Директор музея и один из кураторов выставки Давид Саркисян напомнил о выставке 1996 года "Москва–Берлин. 1900-1950", показанной в берлинском Мартин-Гропиус-Бау и в московском ГМИИ,– гигантской, роскошной, подробной до тяжеловесности. Ее продолжила прошедшая в этом году в Историческом музее "Москва–Берлин. 1950-2000", сконцентрировавшаяся в основном на изобразительном искусстве. По словам господина Саркисяна, именно Государственный музей архитектуры им. А. В. Щусева вместе с кураторами предложили дополнить "главную" выставку специализированным архитектурным продолжением и были поддержаны Минкультом.
Жанр выставки-комментария освободил кураторскую команду (Елена Гонсалес, Николай Малинин, Филипп Мойзер, Григорий Ревзин, Сергей Чобан) от воссоздания того контекста, в котором жила архитектура в двух страннейших столицах ХХ века, которыми были на нашей памяти Москва и Берлин. Из всех исторических реалий сохранили единственную, хотя и самую важную – Берлинскую стену, разделившую западный и восточный мир в одном отдельно взятом городе.

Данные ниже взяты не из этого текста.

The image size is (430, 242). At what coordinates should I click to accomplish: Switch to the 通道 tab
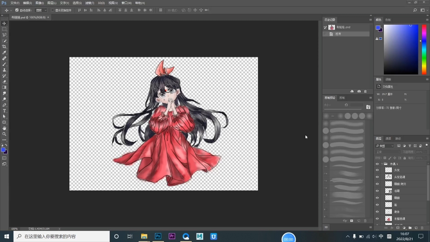coord(388,138)
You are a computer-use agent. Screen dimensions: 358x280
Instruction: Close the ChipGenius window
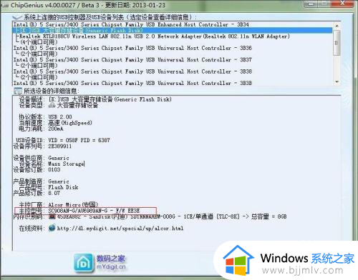coord(343,4)
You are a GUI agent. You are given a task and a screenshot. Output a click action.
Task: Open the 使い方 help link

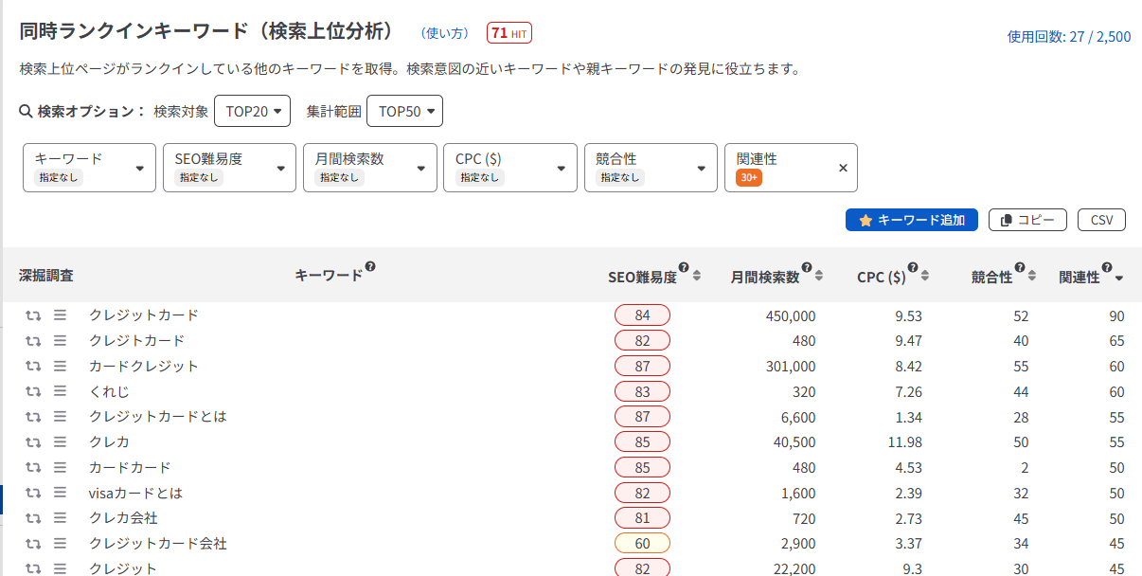(x=445, y=33)
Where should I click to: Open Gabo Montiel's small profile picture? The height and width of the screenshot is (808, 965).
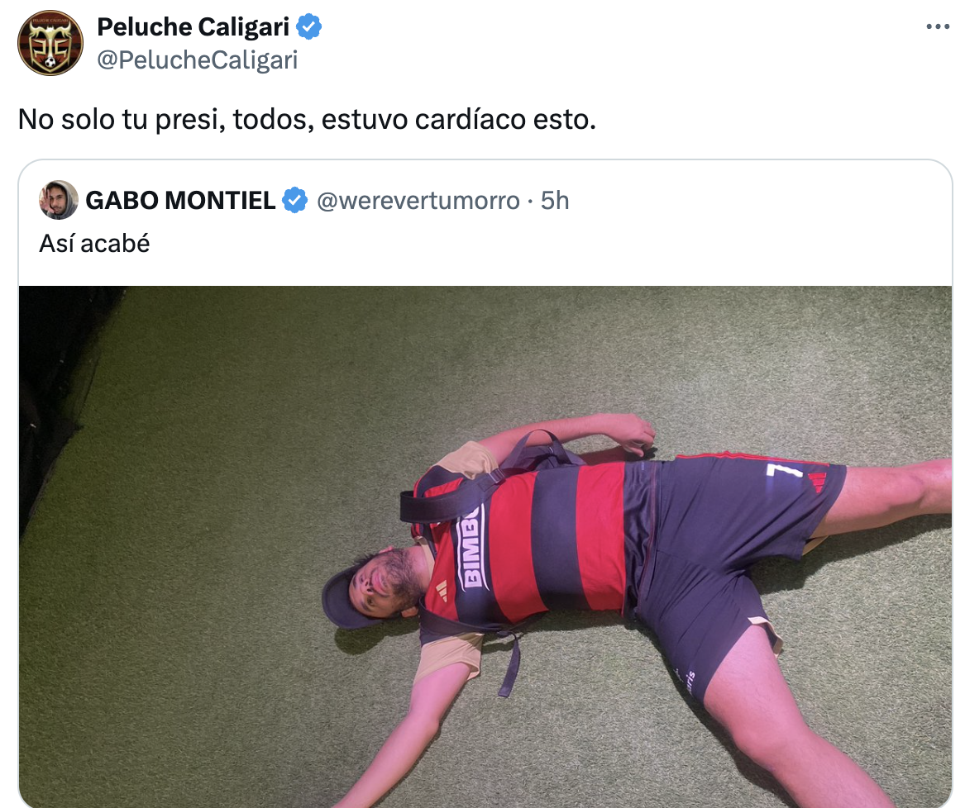[59, 200]
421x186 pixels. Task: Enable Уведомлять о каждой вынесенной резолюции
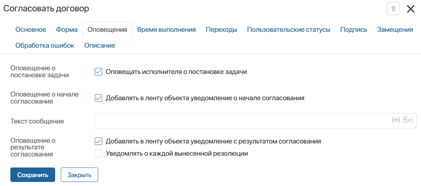98,153
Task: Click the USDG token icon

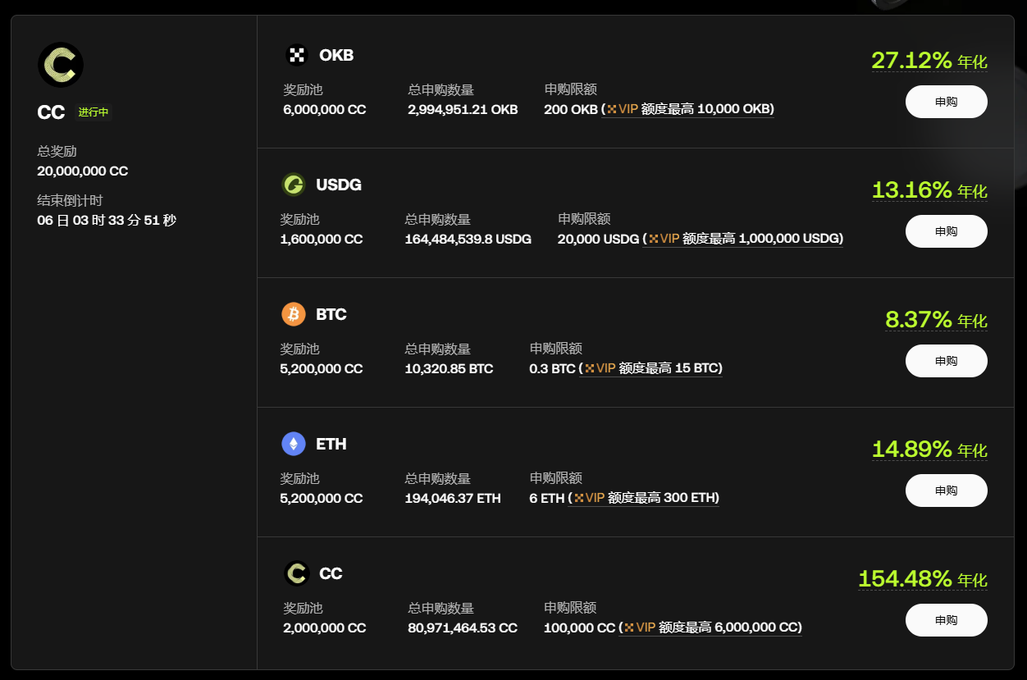Action: click(x=293, y=185)
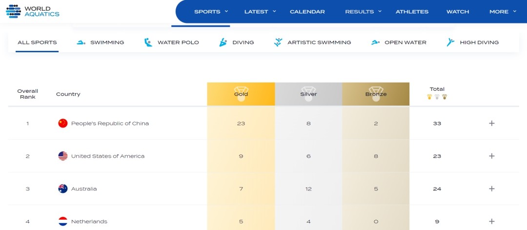Select the High Diving icon
527x230 pixels.
(x=450, y=42)
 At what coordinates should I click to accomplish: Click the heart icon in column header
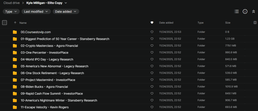[152, 23]
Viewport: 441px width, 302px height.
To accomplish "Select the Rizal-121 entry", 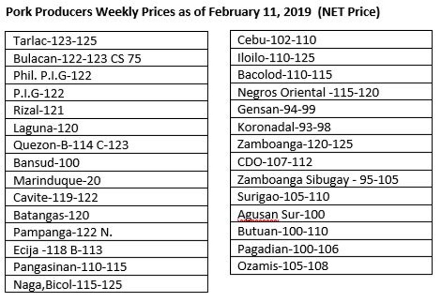I will pyautogui.click(x=38, y=110).
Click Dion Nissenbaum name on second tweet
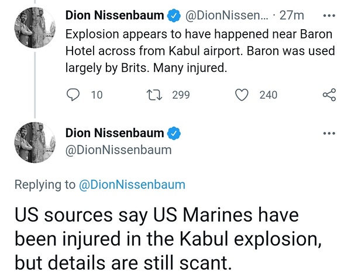The width and height of the screenshot is (351, 278). click(115, 134)
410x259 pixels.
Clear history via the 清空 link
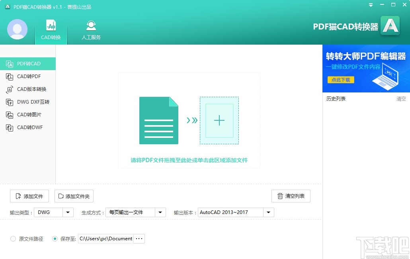[x=400, y=99]
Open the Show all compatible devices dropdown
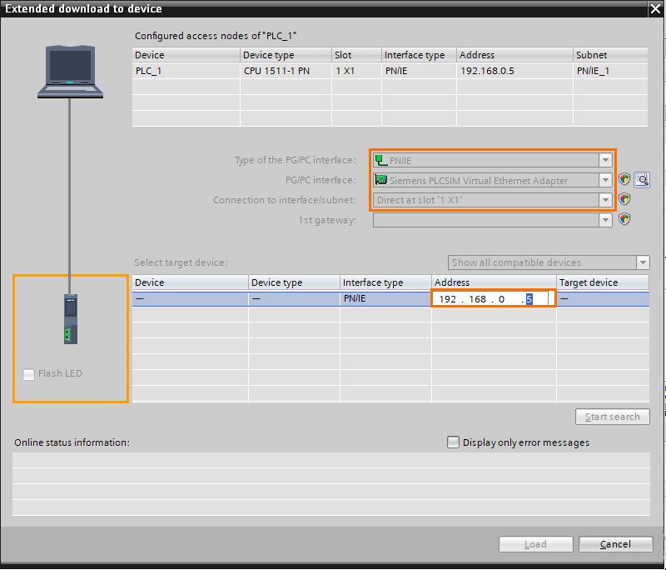The image size is (666, 570). 642,263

Само существование стены превратило тогда Берлин в двойное выставочное пространство: по одну и по другую сторону два лагеря экспонировали свои достижения – экономические, культурные и архитектурные. Причем два Берлина соревновались не сами по себе. Прямо за стеной Западного Берлина начиналась Москва, растянувшаяся от моря до моря, и Унтер-ден-Линден переходила в Сталин-аллее. Точно так же и Западный Берлин простирался далеко за Атлантический океан, что и подтвердил президент Кеннеди, сказавший: "Все мы, в западном мире, берлинцы".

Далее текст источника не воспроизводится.